Find the volume of the solid above the $xy$ plane and directly below the portion of the elliptic paraboloid $x^2+\frac{y^2}{4}=z$ which is cut off by the plane $z=9$.
Solution 1:
$$ \begin{align} V &= \int\int(z_2-z_1)dxdy \\
&= \int\int{(9-x^2-\frac{y^2}{4})}dxdy \\
&= \int_0^3\int_0^{2\sqrt{9-x^2}}{(9-x^2-\frac{y^2}{4})}dxdy \end{align} $$
Solving this I got $ V=\frac{81\pi}{4}$
Solution 2:
I take strip of ellipse at some z as
$\frac{x^2}{z}+\frac{y^2}{4z}=1$
The area of this ellipse, $A = 2\pi z$
Hence
$$ \begin{align} V &= \int_{z=0}^{z=9}Adz \\
&= \int_0^92\pi zdz = 81\pi \end{align} $$
Which one is correct?
Best Answer
The issue is with the first solution.
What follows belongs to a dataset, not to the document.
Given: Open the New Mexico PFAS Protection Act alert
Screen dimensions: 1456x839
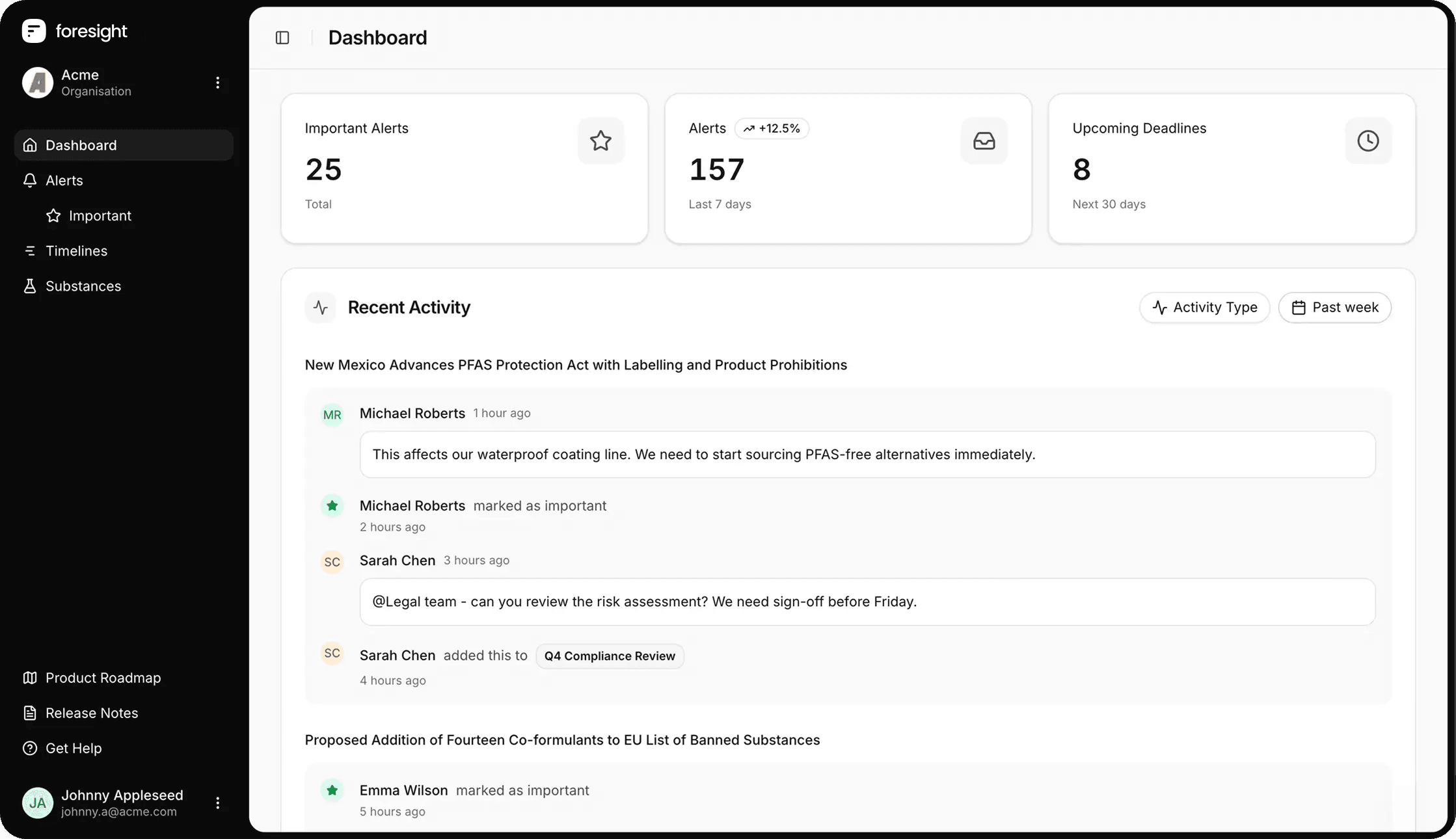Looking at the screenshot, I should pos(576,365).
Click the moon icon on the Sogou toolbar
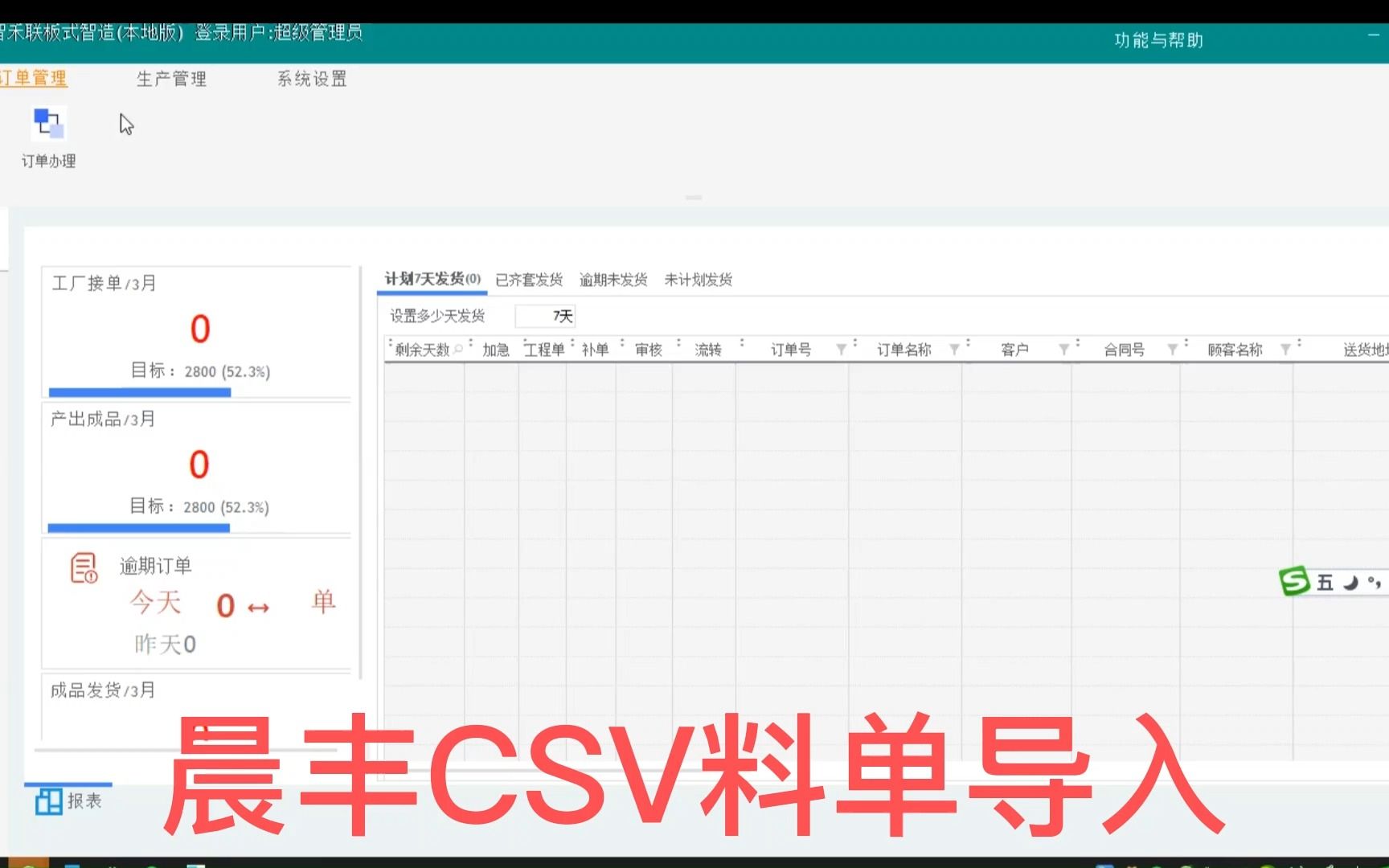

Why did you choose the lower limit to be $0$ for both $x$ and $y$? The outer integral should go from $-3$, the inner integral from $-2\sqrt{9-x^2}$ to $2\sqrt{9-x^2}$. Since each of the integrands is symmetric, you just need to multiply each by a factor of $2$, so a total of $4$. Then you get the same answer.